Re: print preview on Windows works

From: Dominic Lachowicz <domlachowicz_at_gmail.com>
Date: Fri Mar 14 2008 - 19:40:35 CET

Hi Jordi,

> This is really great Dom. This is really useful from a user point of view!

Thanks!

> Please, correct me if I'm wrong. When you print in Windows you paint on
> a Device Context using Windows drawing directives. Many drivers are able
> to convert this to direct printer directives (like happens Postscript
> printers). My perception is that generating a big TIFF we are loosing
> all the capabilities of the printer on terms of rendering and we are
> taking the responsibility of rendering instead of the printer.

That's correct. The code captures each page's drawing commands as an
EMF. I then render this as a page in a multi-page TIFF. I do this
because Windows doesn't have any multi-page vector metafile format and
print preview needs to be able to support multiple pages.

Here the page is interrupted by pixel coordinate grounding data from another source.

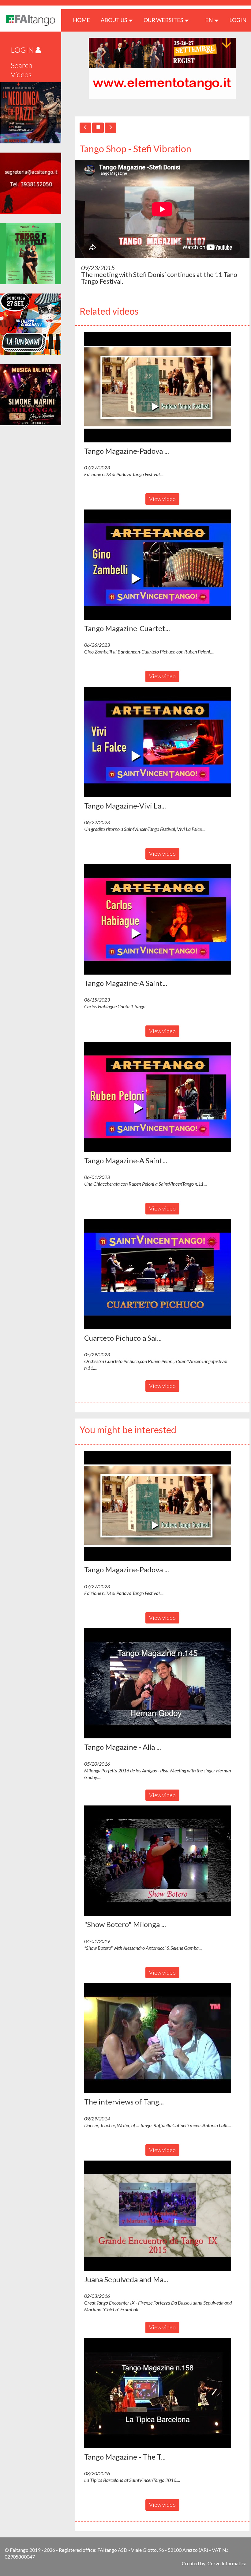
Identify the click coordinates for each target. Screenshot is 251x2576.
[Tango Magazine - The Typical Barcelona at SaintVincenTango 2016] (162, 2393)
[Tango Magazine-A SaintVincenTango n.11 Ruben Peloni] (162, 1097)
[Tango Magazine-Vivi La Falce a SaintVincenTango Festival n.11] (162, 742)
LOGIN (237, 20)
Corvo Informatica (227, 2563)
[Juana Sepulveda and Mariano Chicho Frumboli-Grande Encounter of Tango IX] (162, 2216)
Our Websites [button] (164, 20)
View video (162, 498)
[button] (157, 387)
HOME (84, 19)
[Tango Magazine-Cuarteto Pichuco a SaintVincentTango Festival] (162, 565)
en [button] (209, 20)
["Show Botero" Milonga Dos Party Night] (162, 1860)
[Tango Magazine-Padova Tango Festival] (162, 387)
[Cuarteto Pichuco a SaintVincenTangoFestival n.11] (162, 1274)
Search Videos (21, 70)
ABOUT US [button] (114, 20)
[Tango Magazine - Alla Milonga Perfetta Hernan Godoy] (162, 1683)
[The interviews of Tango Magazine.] (162, 2038)
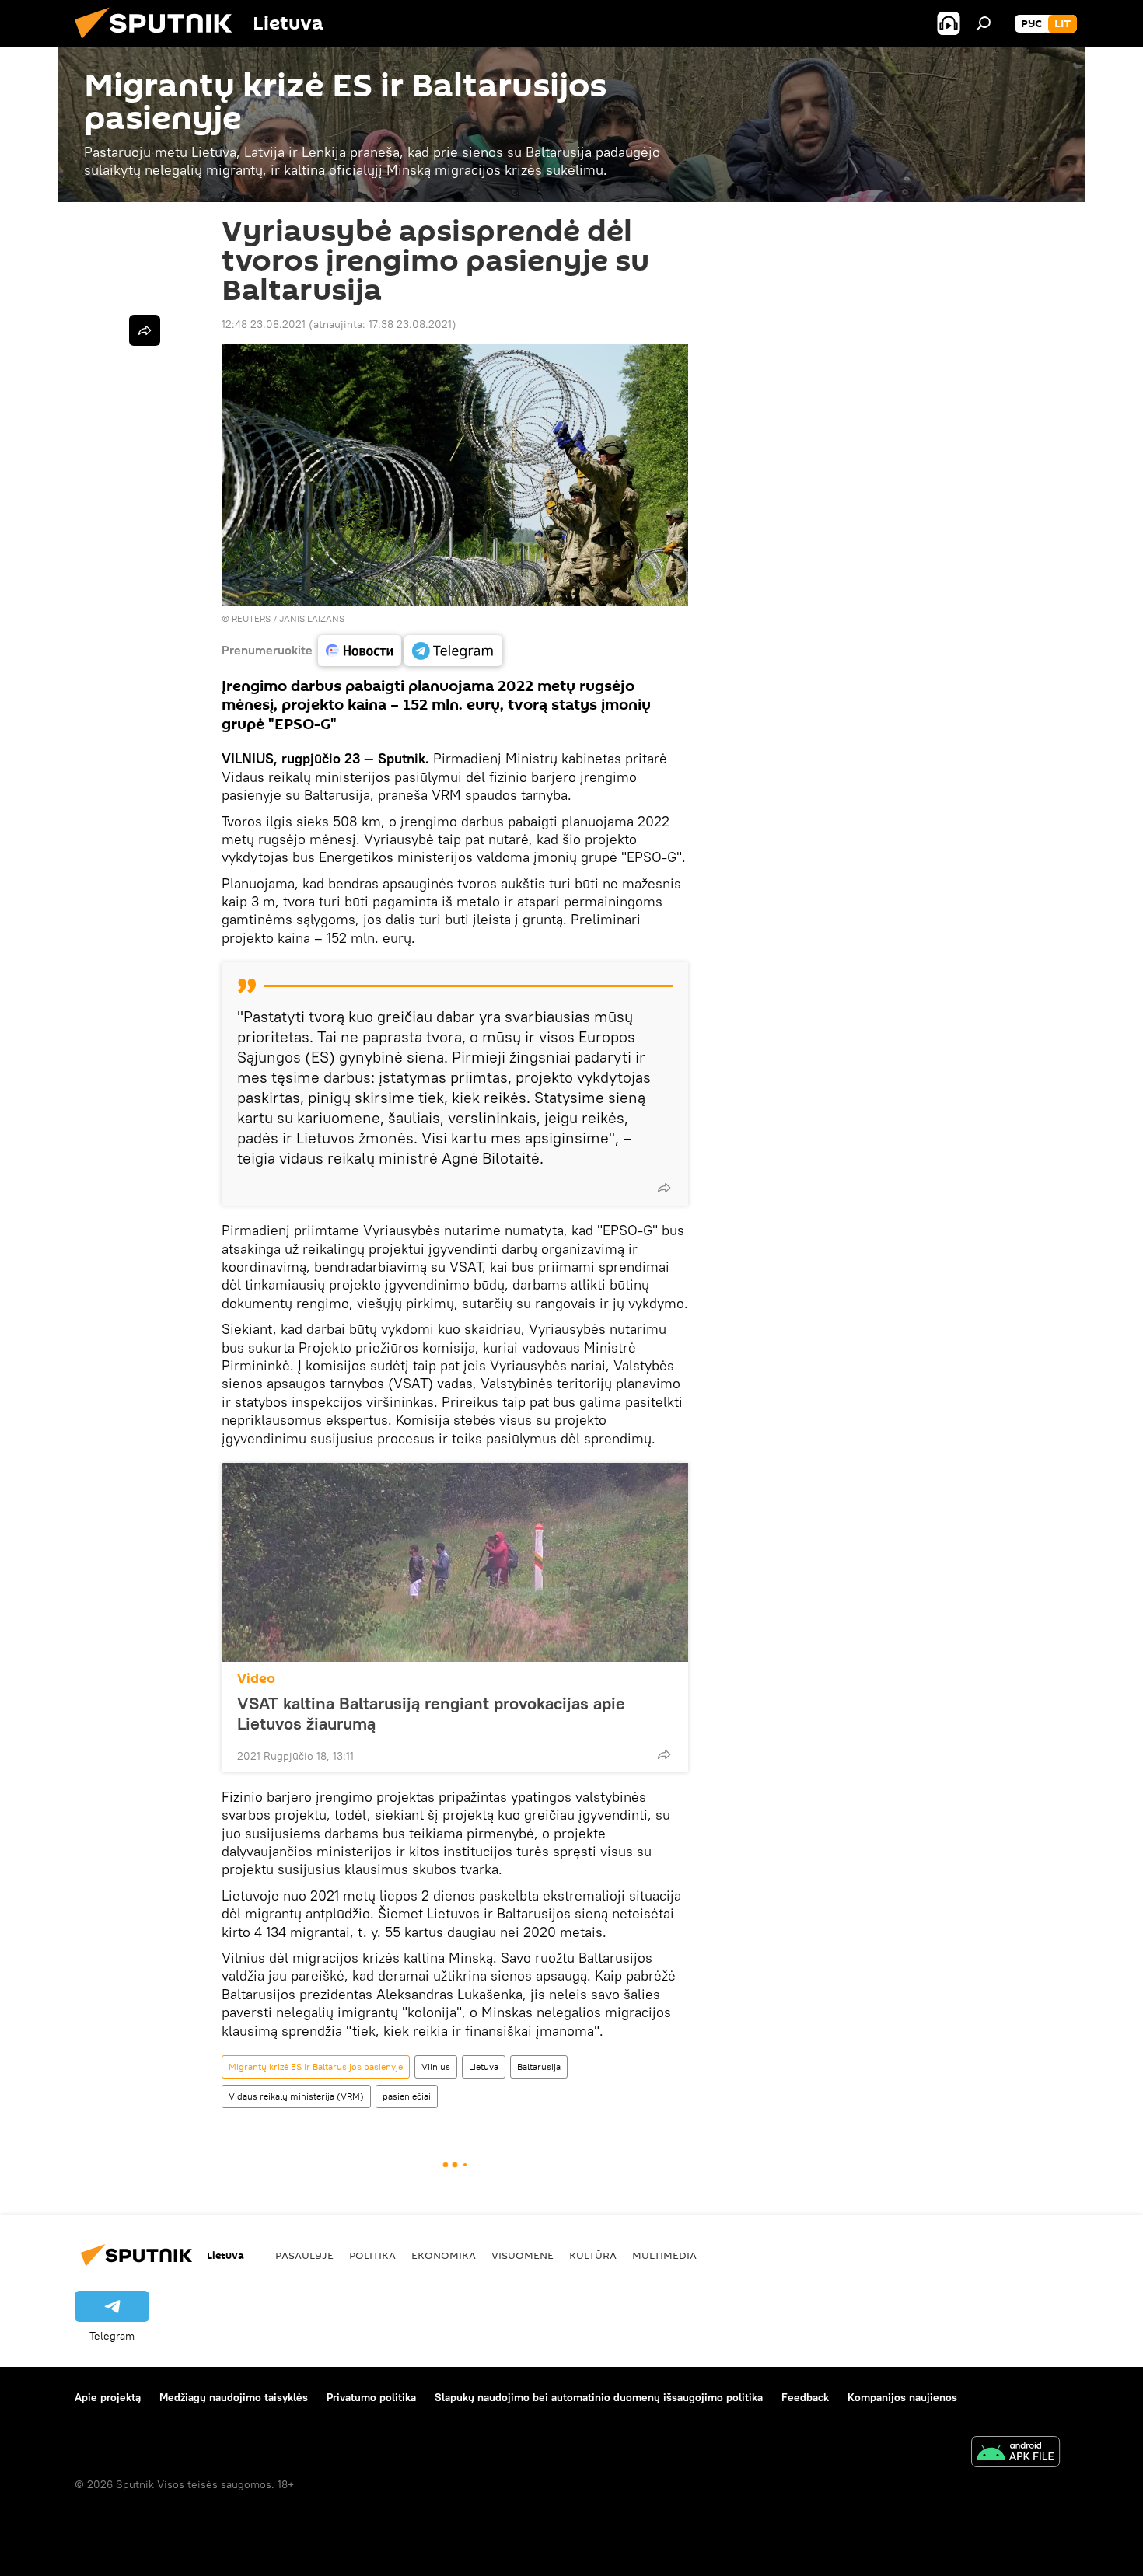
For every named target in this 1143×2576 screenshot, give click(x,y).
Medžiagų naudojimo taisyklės (233, 2397)
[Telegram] (453, 650)
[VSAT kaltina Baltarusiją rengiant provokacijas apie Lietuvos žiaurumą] (455, 1562)
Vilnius (435, 2066)
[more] (664, 1187)
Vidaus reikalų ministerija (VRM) (296, 2096)
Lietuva (483, 2066)
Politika (372, 2255)
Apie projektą (108, 2397)
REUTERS (251, 618)
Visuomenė (522, 2255)
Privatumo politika (371, 2397)
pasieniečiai (407, 2096)
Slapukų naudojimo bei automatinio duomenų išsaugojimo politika (599, 2397)
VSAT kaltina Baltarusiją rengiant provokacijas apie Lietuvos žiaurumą (431, 1713)
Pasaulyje (304, 2255)
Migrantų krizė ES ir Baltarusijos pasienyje (316, 2066)
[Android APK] (1015, 2453)
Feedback (805, 2397)
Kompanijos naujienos (902, 2397)
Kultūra (593, 2255)
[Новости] (359, 650)
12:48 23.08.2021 (264, 324)
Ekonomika (443, 2255)
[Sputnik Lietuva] (159, 43)
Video (256, 1678)
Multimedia (664, 2255)
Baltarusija (539, 2066)
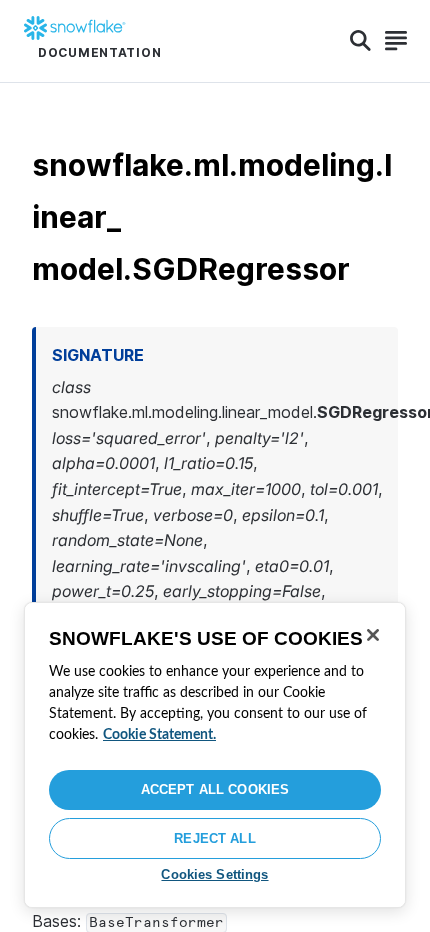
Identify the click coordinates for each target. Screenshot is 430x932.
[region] (215, 755)
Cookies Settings (214, 874)
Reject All (214, 838)
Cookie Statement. (159, 735)
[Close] (373, 635)
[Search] (360, 41)
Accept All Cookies (215, 789)
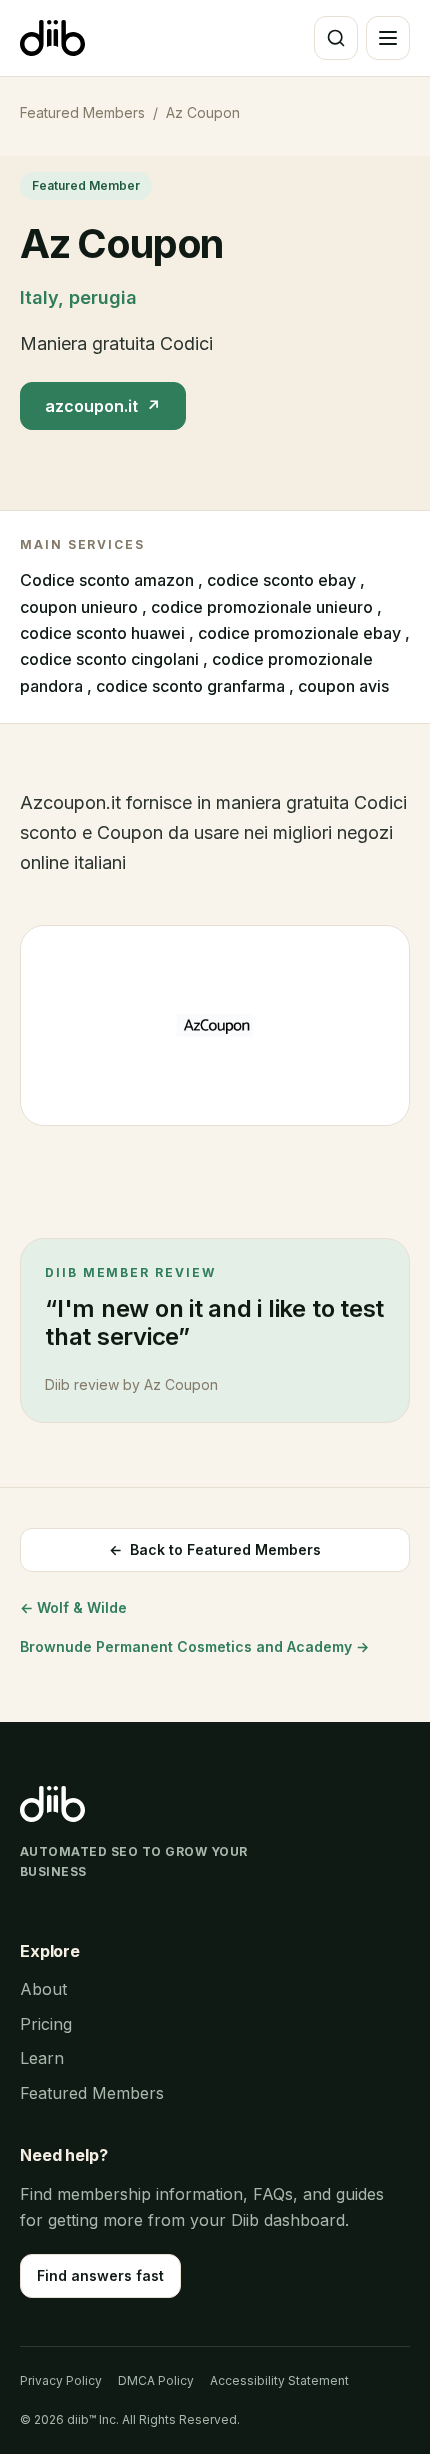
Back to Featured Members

Now, of course we're going to render this instead of a printer. The
point of "print preview" is to see the output on-screen as it would be
printed, so we're necessarily not involving a printer. There's a
legitimate concern that the vector data is lost in the rasterization
process, but that's why I'm running this @ a high DPI. At least the
output will look ok if a user printed the preview. You're correct that
this would send a big RGB blob to the printer instead of vector
drawing commands.

> In Windows Vista the printing subsytem in based now on XPS, that is
> basically a PDF alike system.
>
> To me looks more correct to convert the page drawing commands into Win32
> Device Context directives.

If there's a way to capture multiple pages of vector drawing commands,
save them to a single file, and then have Windows display the file,
I'm all for it. But neither WMF, EMF, or EMF+ supports this. If we
can't do it, this is a good first approximation of correct behavior.
In an ideal world, GDI+ would come with a PDF backend (like cairo
does), and we could save everything as a PDF, thus preserving most of
the vector drawing commands. But then we have to worry if a PDF viewer
is installed on every Windows machine.

It would be trivial to use my code as a basis for a custom preview
widget if one were so inclined to write one, since 90% of what it
handles is redirecting drawing commands to a hidden EMF graphics
class. We could still redirect the drawing to an EMF, and then save
the EMFs in a vector. The preview widget would "replay" the correct
EMF for whatever page you wanted to see.

Cheers,
Dom

-- 
Counting bodies like sheep to the rhythm of the war drums.